* Obiettivo dell'esercizio *
Individua tutte le righe qui sotto che contengono la parola "Show" e copiale, distinguendo tra maiuscole e minuscole.

* Righe fornite *
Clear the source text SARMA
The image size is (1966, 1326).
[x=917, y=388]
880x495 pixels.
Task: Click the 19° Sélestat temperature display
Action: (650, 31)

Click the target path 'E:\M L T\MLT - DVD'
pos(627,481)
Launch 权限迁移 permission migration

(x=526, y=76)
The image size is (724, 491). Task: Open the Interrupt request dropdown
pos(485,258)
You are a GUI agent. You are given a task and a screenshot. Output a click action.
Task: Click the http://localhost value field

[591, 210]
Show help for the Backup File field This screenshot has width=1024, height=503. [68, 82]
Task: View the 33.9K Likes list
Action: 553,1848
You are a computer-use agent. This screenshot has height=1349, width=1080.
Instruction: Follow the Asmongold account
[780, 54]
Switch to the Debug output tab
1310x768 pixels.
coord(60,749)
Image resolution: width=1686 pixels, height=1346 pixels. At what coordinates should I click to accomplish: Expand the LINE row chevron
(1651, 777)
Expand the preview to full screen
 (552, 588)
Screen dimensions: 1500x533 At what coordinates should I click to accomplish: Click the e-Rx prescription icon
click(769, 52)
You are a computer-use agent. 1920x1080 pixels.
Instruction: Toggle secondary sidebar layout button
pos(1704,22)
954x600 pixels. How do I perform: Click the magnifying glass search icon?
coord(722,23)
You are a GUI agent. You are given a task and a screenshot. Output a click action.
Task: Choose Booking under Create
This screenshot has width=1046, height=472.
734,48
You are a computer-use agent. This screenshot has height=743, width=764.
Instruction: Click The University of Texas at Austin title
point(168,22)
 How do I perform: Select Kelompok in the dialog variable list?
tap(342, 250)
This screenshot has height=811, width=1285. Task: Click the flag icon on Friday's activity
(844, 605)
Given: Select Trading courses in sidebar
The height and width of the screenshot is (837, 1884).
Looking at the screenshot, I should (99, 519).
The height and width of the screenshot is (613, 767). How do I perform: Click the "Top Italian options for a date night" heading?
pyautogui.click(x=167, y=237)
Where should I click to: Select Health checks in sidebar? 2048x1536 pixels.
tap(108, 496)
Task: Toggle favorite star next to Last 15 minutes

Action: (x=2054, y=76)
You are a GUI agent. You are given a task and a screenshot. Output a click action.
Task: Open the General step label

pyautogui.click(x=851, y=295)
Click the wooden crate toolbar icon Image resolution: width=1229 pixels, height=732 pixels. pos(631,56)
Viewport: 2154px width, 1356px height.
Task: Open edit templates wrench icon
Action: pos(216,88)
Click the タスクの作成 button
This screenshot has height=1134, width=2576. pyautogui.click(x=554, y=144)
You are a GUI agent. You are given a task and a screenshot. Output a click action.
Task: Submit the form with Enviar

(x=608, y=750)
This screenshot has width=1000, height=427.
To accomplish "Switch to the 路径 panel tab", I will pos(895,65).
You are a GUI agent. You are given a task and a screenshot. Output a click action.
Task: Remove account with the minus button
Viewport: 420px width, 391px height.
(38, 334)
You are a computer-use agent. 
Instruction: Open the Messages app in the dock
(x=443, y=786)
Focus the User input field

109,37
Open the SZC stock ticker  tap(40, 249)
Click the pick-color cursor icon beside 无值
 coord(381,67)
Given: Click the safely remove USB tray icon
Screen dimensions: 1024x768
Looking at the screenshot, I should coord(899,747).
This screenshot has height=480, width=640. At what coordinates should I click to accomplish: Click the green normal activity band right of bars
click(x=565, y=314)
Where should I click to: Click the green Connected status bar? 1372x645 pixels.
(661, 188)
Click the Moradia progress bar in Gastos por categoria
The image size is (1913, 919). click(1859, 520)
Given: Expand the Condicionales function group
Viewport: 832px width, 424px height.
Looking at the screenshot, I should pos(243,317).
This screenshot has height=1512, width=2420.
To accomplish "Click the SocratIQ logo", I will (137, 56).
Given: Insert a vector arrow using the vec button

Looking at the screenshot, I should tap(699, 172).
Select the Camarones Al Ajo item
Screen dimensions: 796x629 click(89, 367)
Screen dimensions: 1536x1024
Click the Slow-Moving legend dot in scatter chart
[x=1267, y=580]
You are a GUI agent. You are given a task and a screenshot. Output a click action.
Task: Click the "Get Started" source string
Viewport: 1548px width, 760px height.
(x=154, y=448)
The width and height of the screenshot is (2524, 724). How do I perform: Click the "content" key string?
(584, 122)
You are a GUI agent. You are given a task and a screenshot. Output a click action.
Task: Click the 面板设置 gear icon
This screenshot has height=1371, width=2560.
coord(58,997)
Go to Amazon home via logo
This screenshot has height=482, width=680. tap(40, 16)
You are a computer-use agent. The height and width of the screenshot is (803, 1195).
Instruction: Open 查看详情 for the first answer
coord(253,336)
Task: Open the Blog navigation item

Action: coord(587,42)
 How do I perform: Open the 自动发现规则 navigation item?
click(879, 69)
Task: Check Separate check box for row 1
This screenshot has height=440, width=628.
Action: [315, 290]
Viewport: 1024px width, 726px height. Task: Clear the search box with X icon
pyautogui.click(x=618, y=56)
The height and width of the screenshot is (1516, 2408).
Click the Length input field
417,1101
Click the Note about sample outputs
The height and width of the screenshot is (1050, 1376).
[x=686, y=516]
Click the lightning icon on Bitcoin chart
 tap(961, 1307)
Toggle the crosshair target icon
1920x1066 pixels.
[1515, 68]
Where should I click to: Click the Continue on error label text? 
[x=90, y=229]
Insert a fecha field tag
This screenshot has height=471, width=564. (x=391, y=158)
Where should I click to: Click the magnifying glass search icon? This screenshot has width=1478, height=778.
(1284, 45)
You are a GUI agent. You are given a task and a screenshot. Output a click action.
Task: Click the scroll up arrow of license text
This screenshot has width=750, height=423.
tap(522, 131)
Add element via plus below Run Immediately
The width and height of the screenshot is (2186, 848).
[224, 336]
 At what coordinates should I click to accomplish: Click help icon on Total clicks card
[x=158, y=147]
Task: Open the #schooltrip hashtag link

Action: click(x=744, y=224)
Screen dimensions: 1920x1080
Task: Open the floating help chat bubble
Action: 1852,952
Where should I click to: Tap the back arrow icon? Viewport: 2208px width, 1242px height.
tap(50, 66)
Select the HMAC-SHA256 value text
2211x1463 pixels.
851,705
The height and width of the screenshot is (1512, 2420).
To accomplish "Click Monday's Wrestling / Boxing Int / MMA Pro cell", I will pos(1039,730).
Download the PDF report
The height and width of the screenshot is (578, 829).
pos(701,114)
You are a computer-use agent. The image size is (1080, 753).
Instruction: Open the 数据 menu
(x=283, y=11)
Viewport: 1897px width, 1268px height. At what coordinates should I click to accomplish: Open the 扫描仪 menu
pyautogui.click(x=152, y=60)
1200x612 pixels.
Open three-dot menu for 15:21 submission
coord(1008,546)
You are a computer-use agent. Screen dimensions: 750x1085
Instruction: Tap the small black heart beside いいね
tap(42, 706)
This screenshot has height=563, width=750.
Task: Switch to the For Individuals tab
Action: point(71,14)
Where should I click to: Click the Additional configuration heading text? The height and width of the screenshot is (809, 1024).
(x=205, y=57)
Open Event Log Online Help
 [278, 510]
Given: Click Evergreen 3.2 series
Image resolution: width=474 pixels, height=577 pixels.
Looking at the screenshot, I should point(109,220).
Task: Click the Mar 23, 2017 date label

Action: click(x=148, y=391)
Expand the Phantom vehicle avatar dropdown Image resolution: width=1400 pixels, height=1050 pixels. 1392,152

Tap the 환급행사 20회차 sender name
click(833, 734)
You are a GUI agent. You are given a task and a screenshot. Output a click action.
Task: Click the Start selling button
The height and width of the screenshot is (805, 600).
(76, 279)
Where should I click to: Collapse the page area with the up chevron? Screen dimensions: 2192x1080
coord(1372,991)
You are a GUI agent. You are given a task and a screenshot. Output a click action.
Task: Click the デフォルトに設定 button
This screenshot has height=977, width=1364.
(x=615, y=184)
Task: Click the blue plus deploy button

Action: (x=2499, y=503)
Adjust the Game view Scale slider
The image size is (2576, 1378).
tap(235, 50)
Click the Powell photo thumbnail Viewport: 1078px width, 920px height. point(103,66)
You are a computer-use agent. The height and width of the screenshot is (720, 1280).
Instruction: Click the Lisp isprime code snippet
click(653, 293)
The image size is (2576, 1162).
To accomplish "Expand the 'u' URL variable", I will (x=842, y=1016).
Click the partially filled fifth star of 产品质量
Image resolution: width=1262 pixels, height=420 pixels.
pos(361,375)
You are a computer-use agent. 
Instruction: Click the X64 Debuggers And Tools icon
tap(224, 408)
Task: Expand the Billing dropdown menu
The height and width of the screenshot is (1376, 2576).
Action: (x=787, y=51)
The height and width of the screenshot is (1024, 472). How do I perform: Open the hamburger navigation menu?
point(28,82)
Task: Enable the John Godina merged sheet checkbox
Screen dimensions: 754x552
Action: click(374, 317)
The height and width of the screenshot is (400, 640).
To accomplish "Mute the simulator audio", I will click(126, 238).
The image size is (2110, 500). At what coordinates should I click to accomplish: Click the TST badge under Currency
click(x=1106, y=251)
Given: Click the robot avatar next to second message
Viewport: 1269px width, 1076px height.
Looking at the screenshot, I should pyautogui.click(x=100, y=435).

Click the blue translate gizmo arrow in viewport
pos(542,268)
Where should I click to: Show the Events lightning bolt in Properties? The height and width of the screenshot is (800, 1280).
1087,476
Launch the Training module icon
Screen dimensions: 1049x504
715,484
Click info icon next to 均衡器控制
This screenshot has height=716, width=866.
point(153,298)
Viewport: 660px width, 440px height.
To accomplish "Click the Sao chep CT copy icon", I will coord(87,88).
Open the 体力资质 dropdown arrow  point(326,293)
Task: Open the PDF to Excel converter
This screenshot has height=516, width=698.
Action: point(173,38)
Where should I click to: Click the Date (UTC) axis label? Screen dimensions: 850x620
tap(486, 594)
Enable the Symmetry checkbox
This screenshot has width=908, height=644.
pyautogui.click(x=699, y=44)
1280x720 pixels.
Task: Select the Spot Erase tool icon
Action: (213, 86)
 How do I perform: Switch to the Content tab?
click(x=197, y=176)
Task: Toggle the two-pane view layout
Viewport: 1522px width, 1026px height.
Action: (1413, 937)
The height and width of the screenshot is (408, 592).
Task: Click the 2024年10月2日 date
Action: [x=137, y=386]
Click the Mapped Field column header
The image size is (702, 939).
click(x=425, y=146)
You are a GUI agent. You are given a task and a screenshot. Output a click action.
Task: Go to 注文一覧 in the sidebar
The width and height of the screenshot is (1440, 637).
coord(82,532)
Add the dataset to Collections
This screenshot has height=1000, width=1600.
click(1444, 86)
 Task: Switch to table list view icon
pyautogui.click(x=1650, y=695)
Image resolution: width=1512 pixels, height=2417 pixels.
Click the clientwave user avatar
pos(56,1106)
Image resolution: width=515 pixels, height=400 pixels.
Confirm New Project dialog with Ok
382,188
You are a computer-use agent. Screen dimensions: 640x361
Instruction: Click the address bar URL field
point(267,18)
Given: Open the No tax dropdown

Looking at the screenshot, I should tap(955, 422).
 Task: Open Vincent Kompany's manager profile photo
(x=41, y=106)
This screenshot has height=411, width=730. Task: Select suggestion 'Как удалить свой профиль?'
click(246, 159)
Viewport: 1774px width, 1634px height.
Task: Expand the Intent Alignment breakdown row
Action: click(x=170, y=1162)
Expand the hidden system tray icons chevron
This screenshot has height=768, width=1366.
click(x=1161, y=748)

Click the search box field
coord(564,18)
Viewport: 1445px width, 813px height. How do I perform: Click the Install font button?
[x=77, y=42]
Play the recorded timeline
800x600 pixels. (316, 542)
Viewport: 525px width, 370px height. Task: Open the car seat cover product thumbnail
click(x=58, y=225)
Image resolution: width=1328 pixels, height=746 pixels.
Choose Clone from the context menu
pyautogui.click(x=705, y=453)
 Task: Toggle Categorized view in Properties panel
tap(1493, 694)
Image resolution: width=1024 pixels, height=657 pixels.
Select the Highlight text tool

* Risposta all'esercizio *
Show help for the Backup File field This screenshot has width=1024, height=503. [68, 82]
Where should I click to: Show the Events lightning bolt in Properties? The height and width of the screenshot is (800, 1280).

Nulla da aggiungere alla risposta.